Итак, супружеская пара взбиралась каждое воскресенье по склону холма. Короткий визит с весьма определенной целью. Достигнув ее, чета не задерживалась ни на минуту. Он слепой, она поводырь. Говорила женщина всегда одну и ту же фразу, всегда одним и тем же тоном: "Подайте слепому на пропитание". Пока она произносила это, муж встряхивал головой, будто отгоняя назойливого слепня. Им подавали, и женщина завершала ритуал: "Благослови вас господь", но мысли ее уже витали далеко. Однажды она не поблагодарила, и слепой, ударив палкой по каменным плитам, с укоризной воскликнул: "Ну, что надо сказать?!" Все удивленно уставились на него. Жена тоже: ее поразил этот возглас — ведь с мужа было вполне достаточно роли слепца.

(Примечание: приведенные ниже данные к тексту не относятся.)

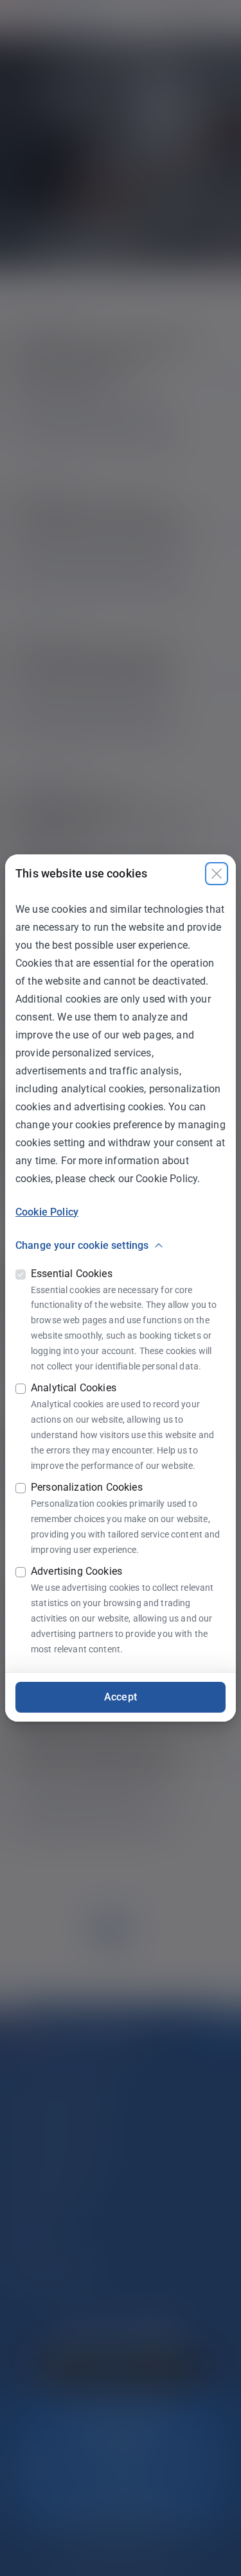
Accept (120, 1697)
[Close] (217, 874)
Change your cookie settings (81, 1245)
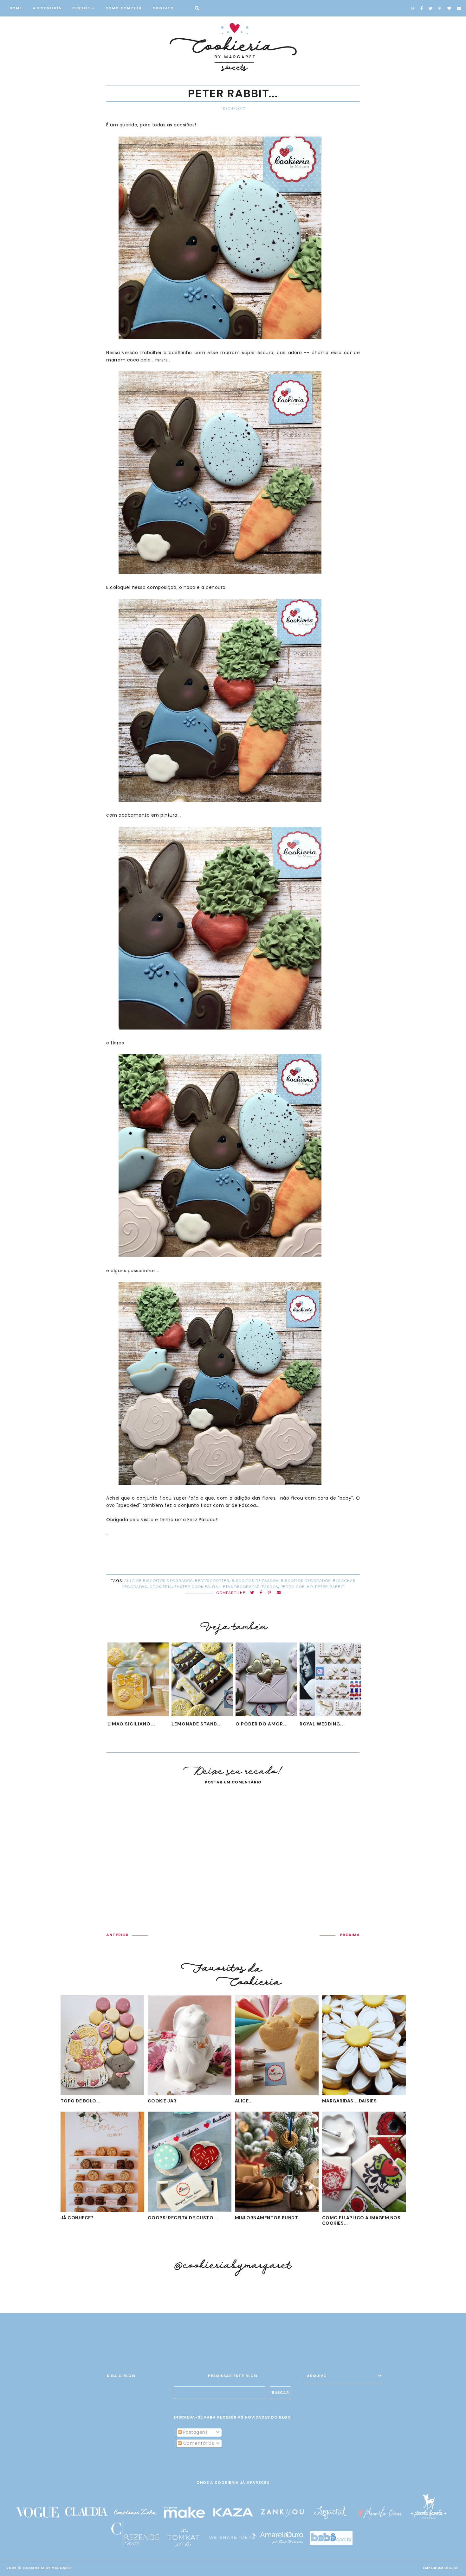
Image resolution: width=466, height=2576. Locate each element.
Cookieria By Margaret (48, 2568)
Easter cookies (192, 1586)
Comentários (198, 2443)
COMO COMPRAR (124, 8)
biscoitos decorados (306, 1580)
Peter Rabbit (330, 1586)
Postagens (195, 2432)
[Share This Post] (261, 1593)
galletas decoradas (236, 1586)
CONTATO (163, 8)
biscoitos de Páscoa (255, 1580)
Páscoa (270, 1586)
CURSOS (81, 8)
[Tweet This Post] (252, 1593)
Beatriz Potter (212, 1580)
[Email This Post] (279, 1593)
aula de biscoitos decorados (158, 1580)
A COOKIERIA (47, 8)
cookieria (160, 1586)
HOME (16, 8)
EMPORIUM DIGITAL (441, 2568)
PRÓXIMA (350, 1934)
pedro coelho (297, 1586)
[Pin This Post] (269, 1593)
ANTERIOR (117, 1934)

Вероятно, от удивления женщина так их и не поблагодарила.
В памяти Васко сохранилось равнодушное выражение лица женщины — в какой-то момент она чуть было не подчинилась приказанию слепого, бессознательно, как поднимают с полу уроненную по рассеянности вещь, но ее равнодушие вдруг озарила мимолетная искорка гнева. Та самая искорка гнева, которую Васко пытался высечь теперь из неподатливой, как кремень, глины. Это была она, со станка на него смотрела спутница слепого.
Искра гнева, искра, из которой могло разгореться пламя непокорности. Потому что он постоянно чувствовал у себя за спиной присутствие незримого соглядатая, удерживающего его от каждого правдивого и смелого порыва, едва он собирался освободить свои руки от оков и воплотить в глине то, чего настоятельно требовал огонь вдохновения. В конце концов его руки научились изощряться в недомолвках, изобретать аллегории, чтобы высказать скрытое раздражение, назревший протест, пусть немой, но все же протест, еще более яростный, если его приходится таить, словно кипящую лаву, под маской покорности.

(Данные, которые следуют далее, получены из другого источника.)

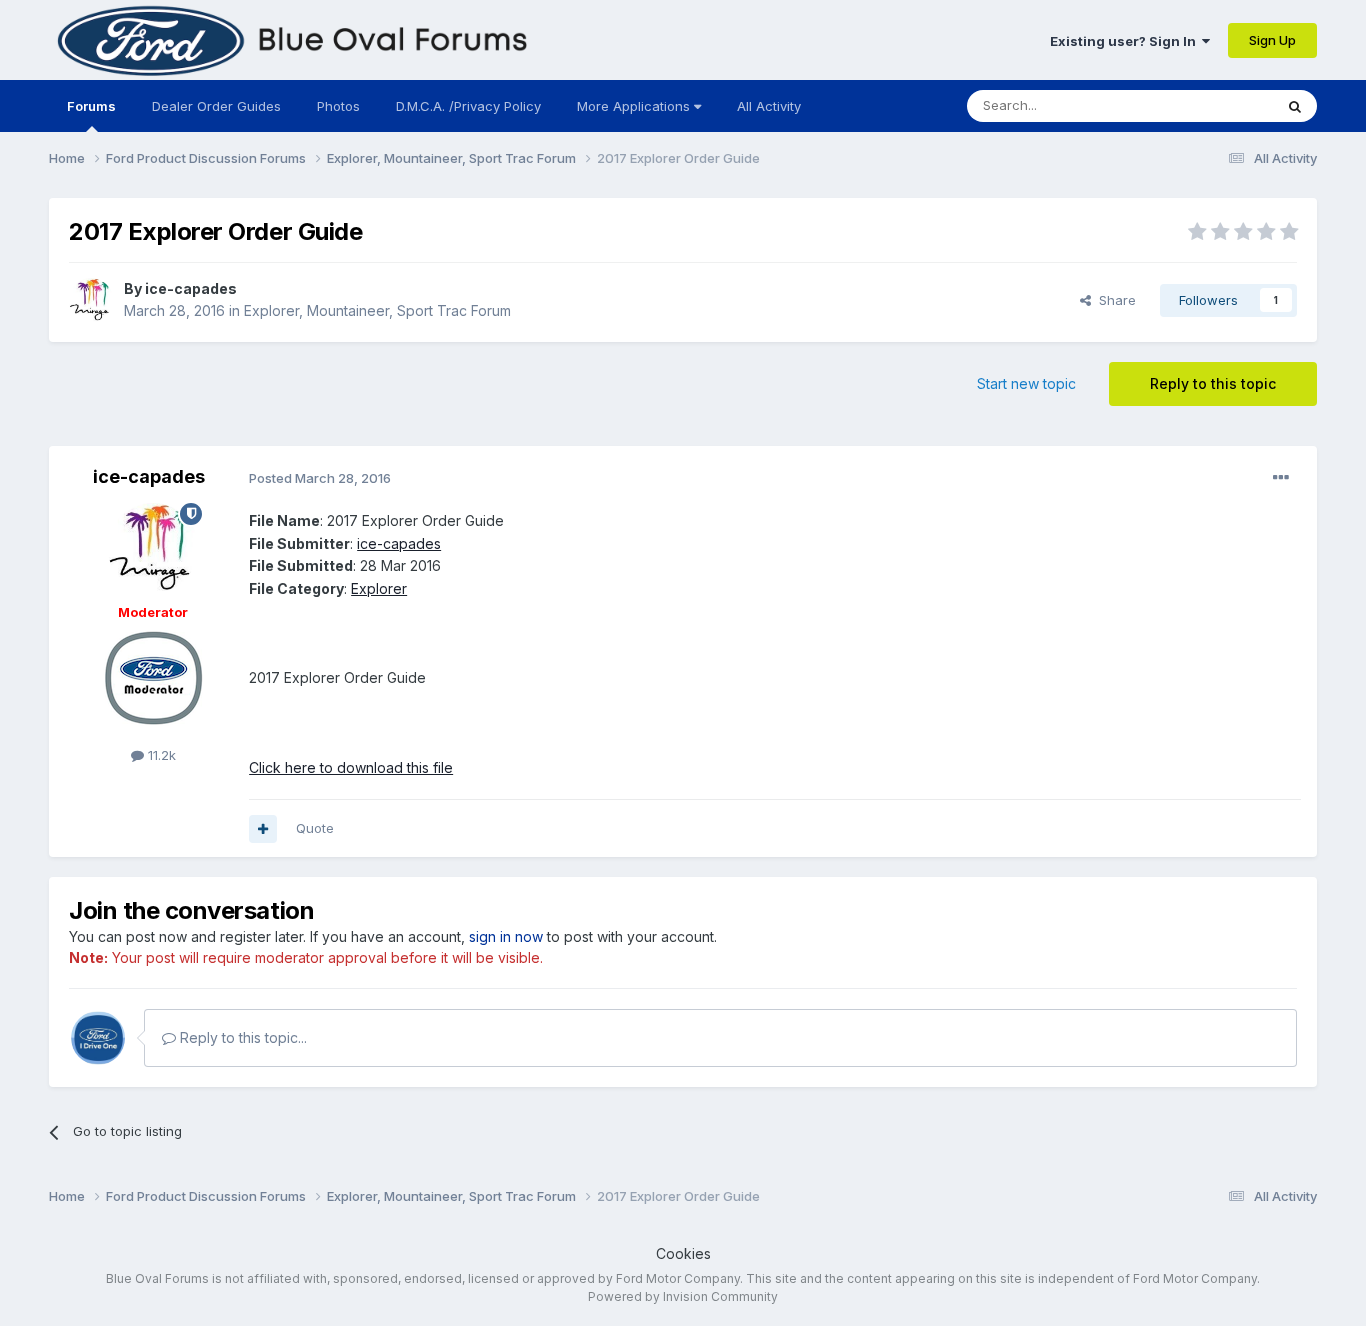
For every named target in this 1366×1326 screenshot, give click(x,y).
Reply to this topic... (241, 1037)
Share (1113, 300)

Кто же был этот соглядатай? Возможно, и Мария Кристина, а может быть, она лишь его олицетворение. Разумеется, — она и сама этого не скрывала Мария Кристина в каждой скульптуре Васко отыщет доказательства измены, не связанные с ней мысли и переживания. Начало расследования предвещала скованность, которая мешала ему перейти от эскиза к окончательному варианту. Любая определенность казалась ему оскорбительной для Марии Кристины, способной разжечь в ней злобу. И он ждал и боялся часа, когда она начнет дознание.
Как-то он создал несколько скульптур, изображающих женское тело, и выставил их в известной галерее — тела эти, болезненно пышные или снедаемые худобой и не скрывающие самого интимного, очевидно, косвенно свидетельствовали о деградации самого художника, так что Мария Кристина, еще не осмотрев всей экспозиции, громко заявила:
— Прелестная выставка задов! Ты ненавидишь женщин, Васко. Значит, мы кажемся тебе такими? Только вот в этой, которую точно распяли и она отдается, словно идет на муку, только в ней что-то есть… Кого ты имел в виду и почему выделил ее среди других?
Она постояла перед каждой скульптурой, улыбаясь своей двусмысленной улыбкой, которую одинаково можно было счесть и горькой, и презрительной, и, подняв бровь, вынесла наконец приговор:
— Эту коллекцию следовало бы показать психоаналитику. Скажи мне, Васко, ты ненавидишь всех женщин или только меня?